Excerpted passage:
=======

Open main menu
The gaps in our knowledge of our gaps: What we know we don't know, and why it might matter more than you might think

LE15 Gender overall in 2018.png
Results on gender distribution for Wikipedia editors in 2018 according to the Wikimedia Foundation

What does 9% get you these days? Not much, you might think. That 9% is the proportion of editors who are women according to the 2018 Community Engagement Survey by the Wikimedia Foundation, and by all accounts that 9% gets us a distribution of biographies that is heavily slanted toward males.

But that 9% gets Wikipedia more than you think. It gets dozens of local projects across multiple languages working to address the issue. It got a piece in The New York Times and a peer-reviewed publication or two. It gets widespread attention and concerted community effort online and in real life, and it might just get a coherent strategy, because we have a pretty good idea what the problem is, why it needs to be solved, and we have many creative, dedicated people working on solutions. We've got edit-a-thons, outreach, and people from all backgrounds making friends through their computer screens and shaking hands in real life, coming together to address an issue that they all care about.

That's the value of knowing our gaps. Like an uncomfortable seat in a folding chair in the back of a 12-step program, the first step in fixing a problem is realizing that we have one. But we have some gaps in our gaps. In the same 2018 survey by the Foundation, they measured diversity among our contributors according to four points: gender, age, education and geography. That's not a very diverse diversity. I don't know about you, but there are many things about myself and the people I know, what we're interested in, what we read about, and what we write about that aren't captured by gender, age, education and geography.

=======

Transcribe the essay on gaps in what is known about Wikipedia's editor diversity in full, word for word.

Stored data:

=======

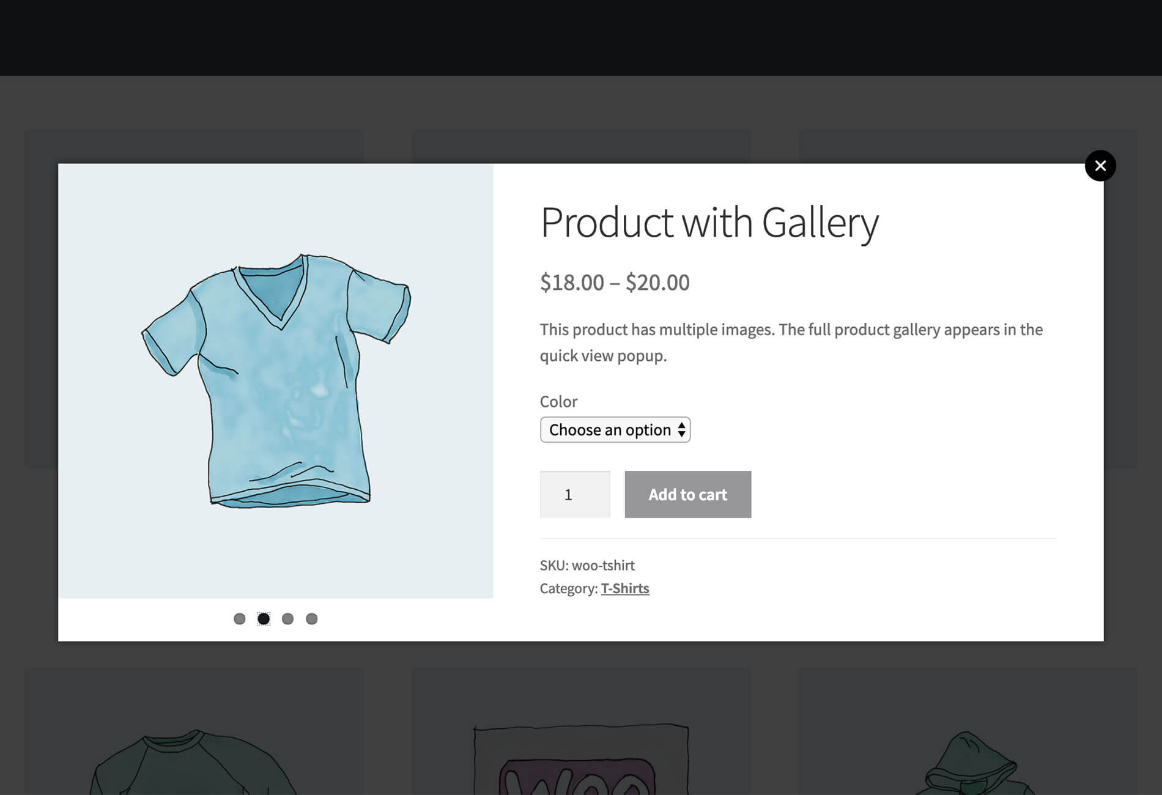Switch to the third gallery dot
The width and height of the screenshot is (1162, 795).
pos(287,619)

=======

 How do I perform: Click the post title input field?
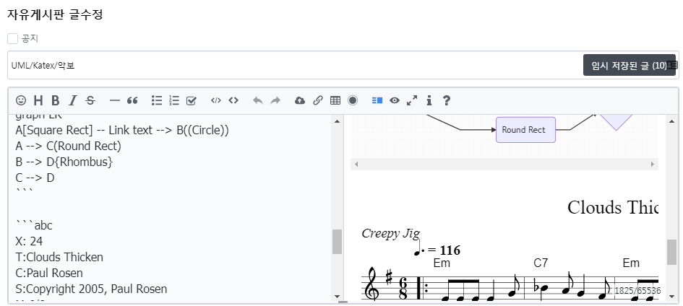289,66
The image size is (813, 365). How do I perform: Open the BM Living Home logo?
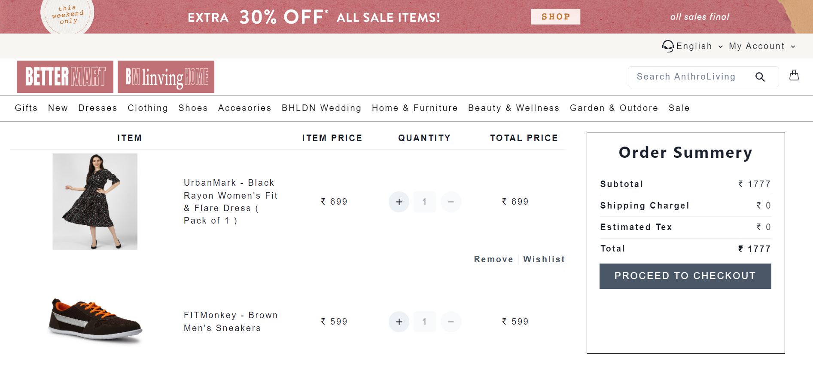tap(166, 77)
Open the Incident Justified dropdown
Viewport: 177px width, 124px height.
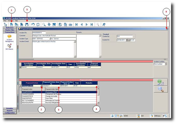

=======

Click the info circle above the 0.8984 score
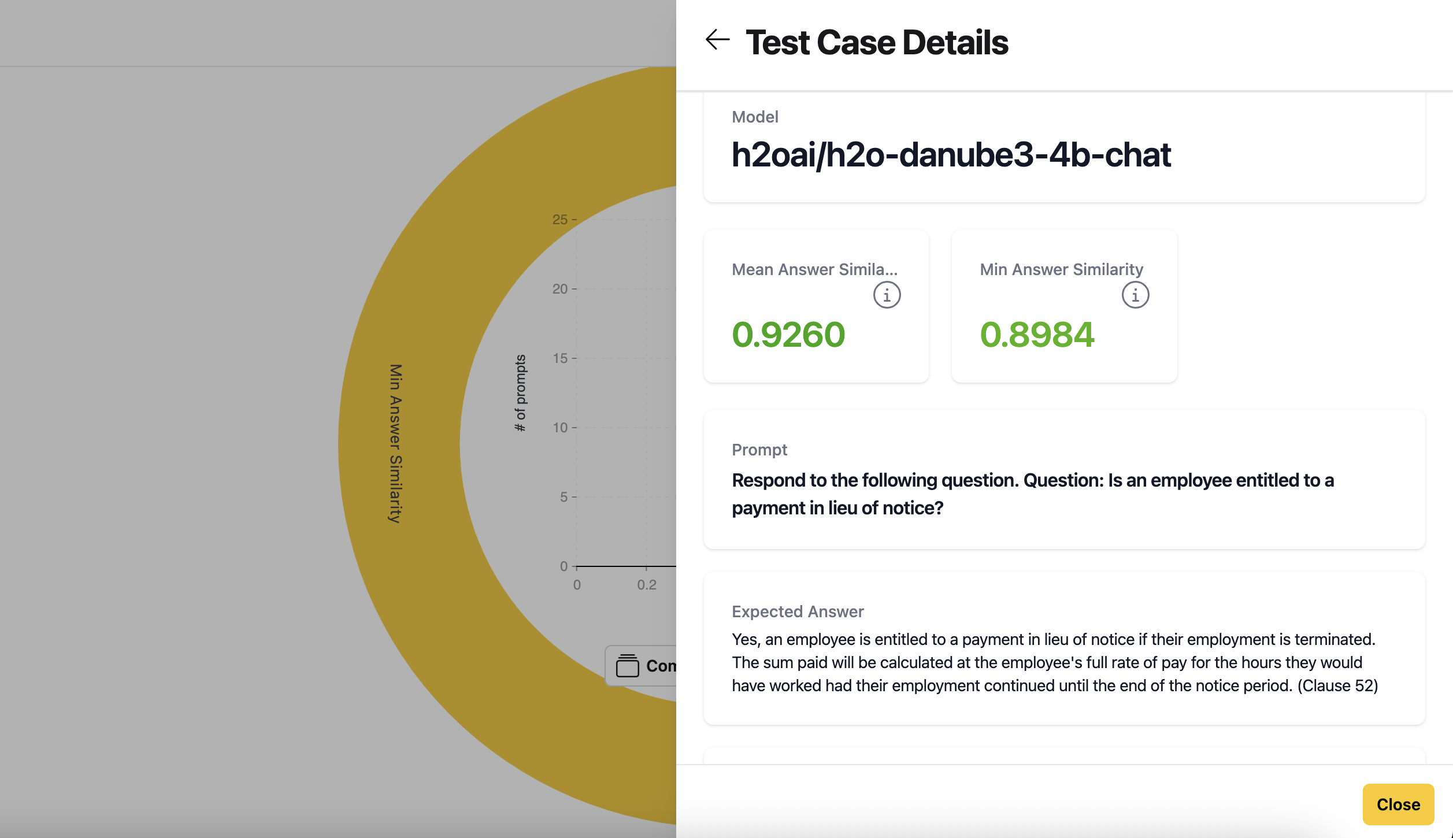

=======

Exercise solution:
Open main menu
The gaps in our knowledge of our gaps: What we know we don't know, and why it might matter more than you might think

LE15 Gender overall in 2018.png
Results on gender distribution for Wikipedia editors in 2018 according to the Wikimedia Foundation

What does 9% get you these days? Not much, you might think. That 9% is the proportion of editors who are women according to the 2018 Community Engagement Survey by the Wikimedia Foundation, and by all accounts that 9% gets us a distribution of biographies that is heavily slanted toward males.

But that 9% gets Wikipedia more than you think. It gets dozens of local projects across multiple languages working to address the issue. It got a piece in The New York Times and a peer-reviewed publication or two. It gets widespread attention and concerted community effort online and in real life, and it might just get a coherent strategy, because we have a pretty good idea what the problem is, why it needs to be solved, and we have many creative, dedicated people working on solutions. We've got edit-a-thons, outreach, and people from all backgrounds making friends through their computer screens and shaking hands in real life, coming together to address an issue that they all care about.

That's the value of knowing our gaps. Like an uncomfortable seat in a folding chair in the back of a 12-step program, the first step in fixing a problem is realizing that we have one. But we have some gaps in our gaps. In the same 2018 survey by the Foundation, they measured diversity among our contributors according to four points: gender, age, education and geography. That's not a very diverse diversity. I don't know about you, but there are many things about myself and the people I know, what we're interested in, what we read about, and what we write about that aren't captured by gender, age, education and geography.